Each year RCYC dredges the moorage. In the last year, however no dredging occurred in response to the COVID virus. Therefore, as many members have noticed, the moorage has silted in. The dredging effort generally commences the first week of November and continues until completion, which takes about 6 weeks depending the progress made. The moorage is surveyed and the depths to be dredged are determined. A final survey is undertaken the second week of October.

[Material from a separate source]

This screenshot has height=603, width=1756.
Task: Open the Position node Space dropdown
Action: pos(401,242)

Members will notice the dredge in the fairways, discharge line on the headwalks and some distance on the finger piers. The material removed is loosened by the cutter head, sucked up by the dredge and discharged into the settling pond at the east end of the parking lot. The excess water flows back into the Columbia River over a weir at the east end of the settling pond. This decanting process reduces the flow of solids back into the river and keeps the operation within the turbidity limits of our permits. The work is carried out pursuant to multiple permits issued by the US Army Corps of Engineers, Oregon Department of State Lands and the City of Portland’s Bureau of Development Services. There is a myriad of requirements that must be adhered to. The key elements include a depth of removal that cannot go below -7’ Columbia River Datum and turbidity limits that cannot be exceeded.

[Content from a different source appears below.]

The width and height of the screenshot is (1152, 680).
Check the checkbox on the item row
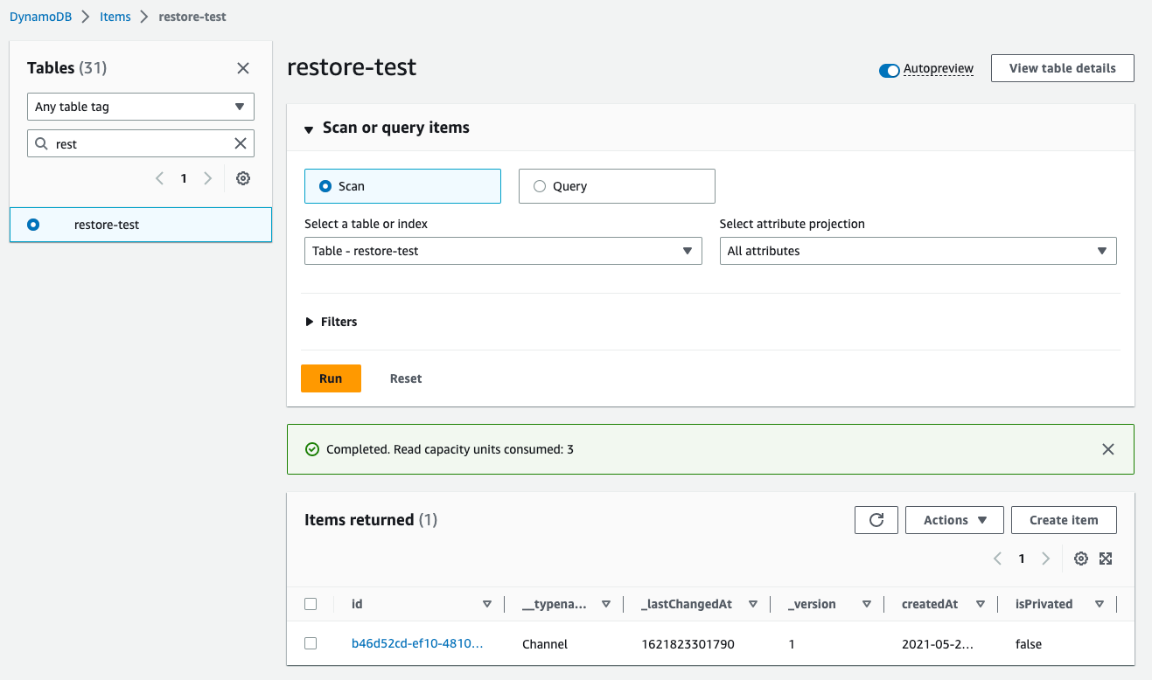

This effort includes about 45 Club Members. There are subcommittees to organize and perform the needed efforts including setting and moving the cables that allow the dredge to do its work, an operators group, a fueling and maintenance effort, turbidity monitoring and a soundings group. An initial work party sets up the discharge piping to get things started. Much of the heavy work activities have been redesigned so that all of our members (including our women members) can participate. For example, the long sections of pipe on the bank have been cut up so that they weigh no more than 30 lbs. An email will go out asking for volunteers to serve on the various committees.

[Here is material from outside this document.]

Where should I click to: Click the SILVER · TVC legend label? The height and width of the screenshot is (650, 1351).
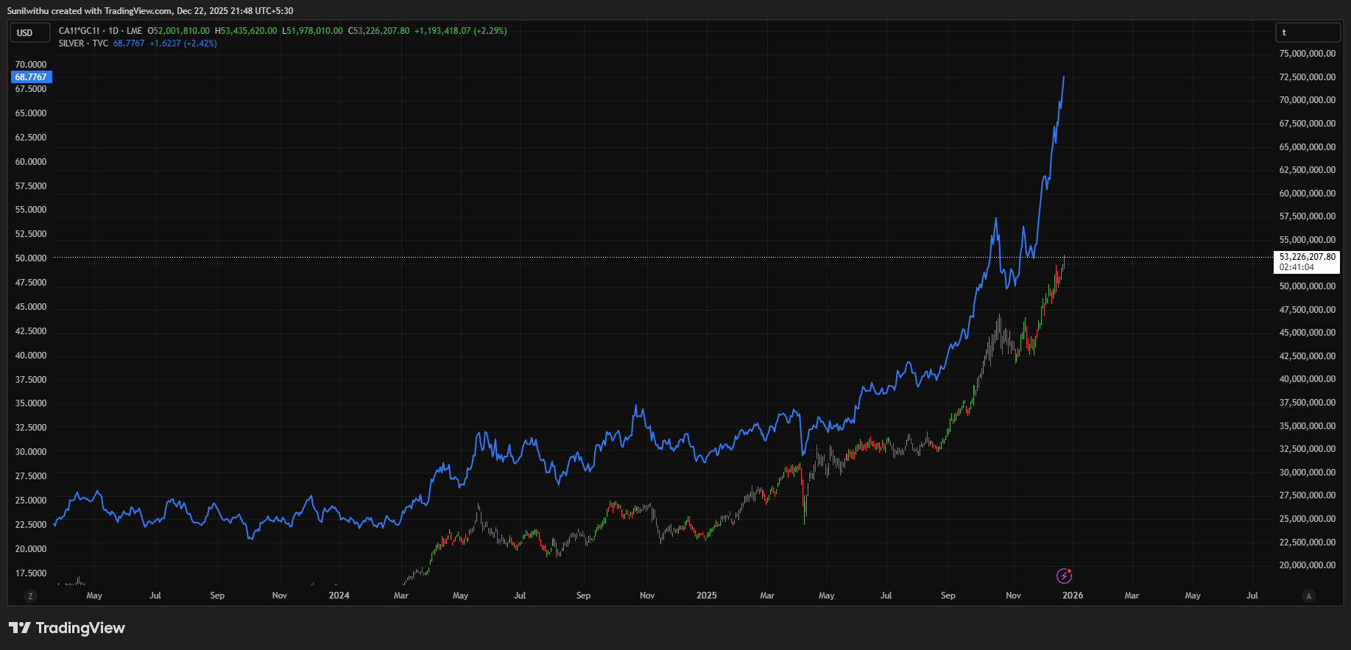coord(83,43)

RCYC’s dredge is an 8 inch Badger suction dredge manufactured in Michigan by DSC (Dredge Supply Company) located in Louisiana. The dredge has a 250 horsepower ACERT C7 Caterpillar diesel engine for primary power. This is connected to a hydraulic pump which rotates a 30 inch cutter head through a hydraulic motor. The main dredge pump a Matseo Minerals Pump rated at 160 TDH at 2,500 gallons per minute. It will pass a particle size of 4 inches. Hydraulic winches are used for raising the ladder and swinging the dredge. Winch capacity is 200 feet of 3/8” cable. The electrical system uses a 24 volt 95 amp alternator. Machinery guards are installed over all shafts. The fine paint job is a coal tar proxy. The engine and pump compartments are equipped with sliding doors for security. The roof is removable for major service for pump or diesel engines. The engine compartment is equipped with floodlights. There are also external floodlights for lighting up the work area.
In addition, some of the options to meet RCYC’s specific needs include:
- Painting the inside of the floats for additional corrosion resistance. The previous dredge had been subjected to corrosion which reduced the metal thickness of the floats after the number of years.
- The cab was insulated with lead foam Insulation to ensure that the noise levels were within reasonable limits. This would provide for the greater degree of operator comfort and increase productivity.
- The cutter head included teeth based on RCYC’s experience to allow for cutting through rotten timbers.
- Valves at numerous locations were changed from ball valves to lever actuated to allow for easier operation and obvious indication of open/closed.
- Electrical cable runs were put in table trays to ensure better protection.
- Auxiliary water pump mounts were revised to ensure that subsequent adjustments for belt tension or replacement could more easily accomplished.
- In the interests of environmental containment, a number of redundant catchment systems were installed to minimize the chances of accidental spillage into the Columbia River. This included drip pans under the engine as well as constructing a containment at the fueling location.
- An additional bilge pump was added to ensure that there was redundancy in ensuring that the bilge remained dry.
- A shore power system was installed consisting of a Progressive Dynamics new technology battery recharging device. This device performs several functions including charging the batteries and providing 24 volts for all subsystems while plugged in.
- An external EL 530 P shore power plug was installed on the side of the motor house.
The operating efficiencies of this dredge are substantial over the previous. In addition to a cleaner design it also allows for easier access to major components for repairs and adjustments. It is small enough that it can be loaded on a flatbed truck and moved from the marina facility to a maintenance yard should that ever come necessary. It comes equipped with lifting eyes to allow for simpler launch and retrieval. The cost to the Club is approximately $325,000.